* What you are asked to do:
Your task is to copy exactly the lines from the line containing "Open the 特色应用 tab" through the end of the listing below, with pictures left out.
(Excerpted data begins)
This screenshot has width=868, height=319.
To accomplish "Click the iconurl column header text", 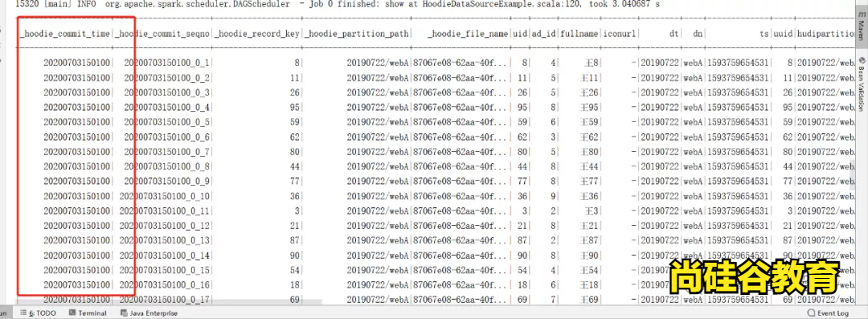I will pyautogui.click(x=620, y=33).
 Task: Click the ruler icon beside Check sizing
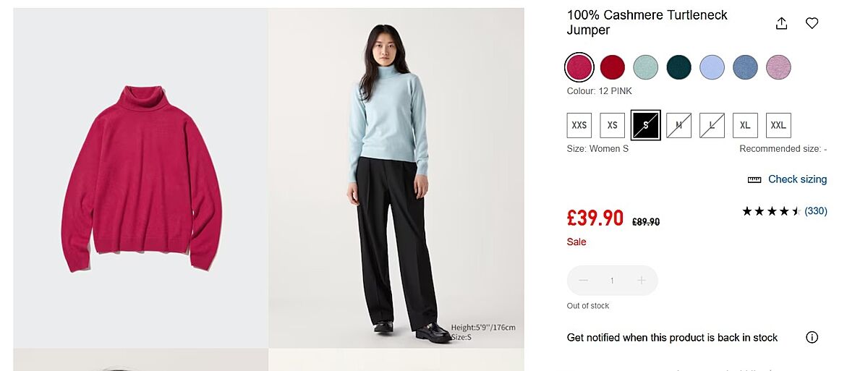(754, 179)
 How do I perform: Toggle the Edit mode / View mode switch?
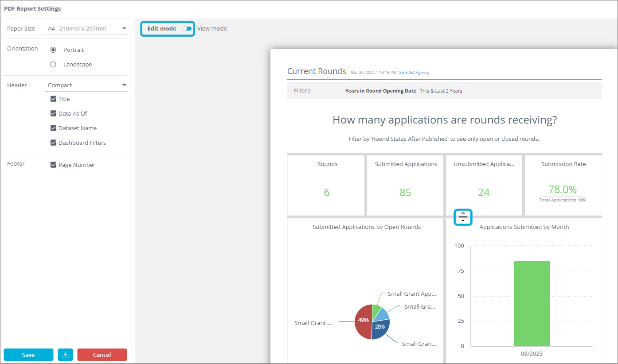tap(187, 29)
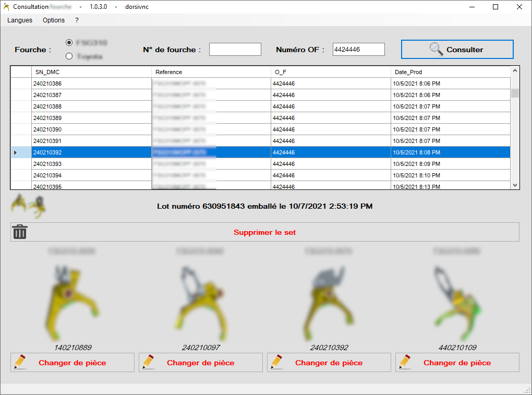532x395 pixels.
Task: Click pencil icon under part 240210392
Action: [277, 362]
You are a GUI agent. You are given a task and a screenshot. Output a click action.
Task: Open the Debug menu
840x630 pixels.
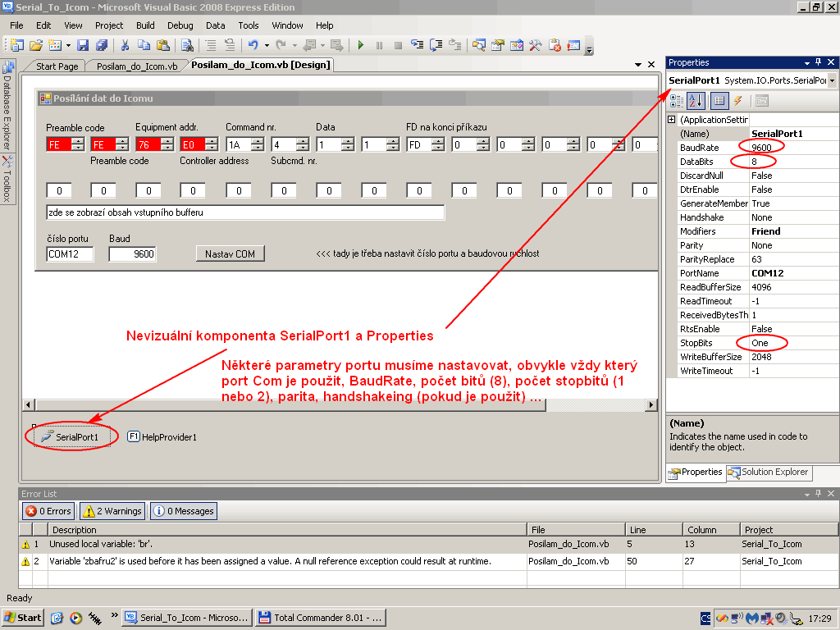tap(180, 25)
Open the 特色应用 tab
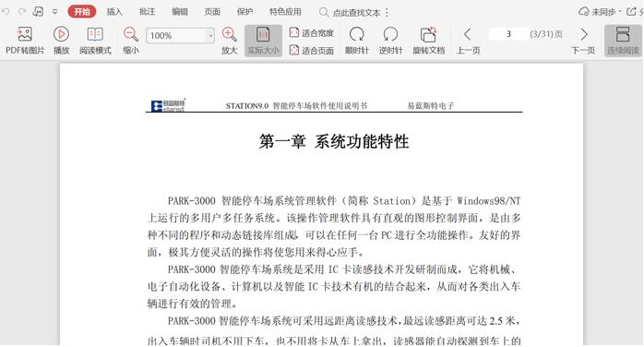 pyautogui.click(x=285, y=12)
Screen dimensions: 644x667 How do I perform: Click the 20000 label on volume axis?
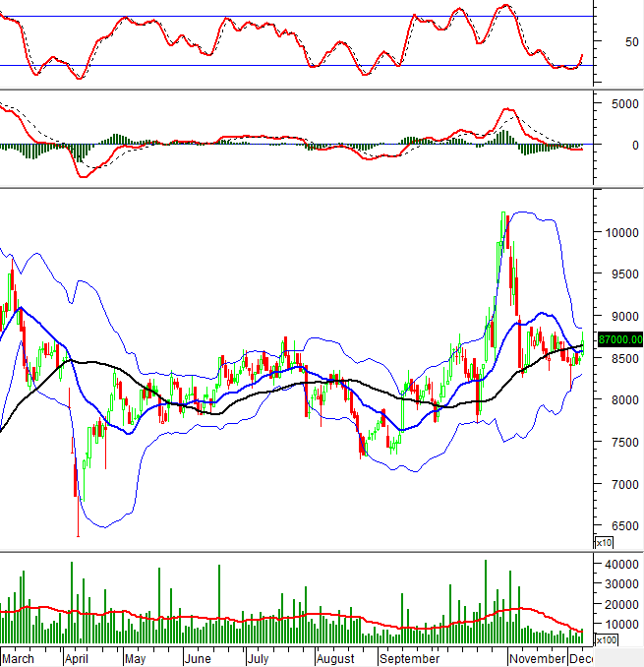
(Excerpted data ends)
* Final answer:
Open the 特色应用 tab
 pyautogui.click(x=285, y=12)
Screen dimensions: 644x667 How do I perform: Click the 20000 label on volume axis?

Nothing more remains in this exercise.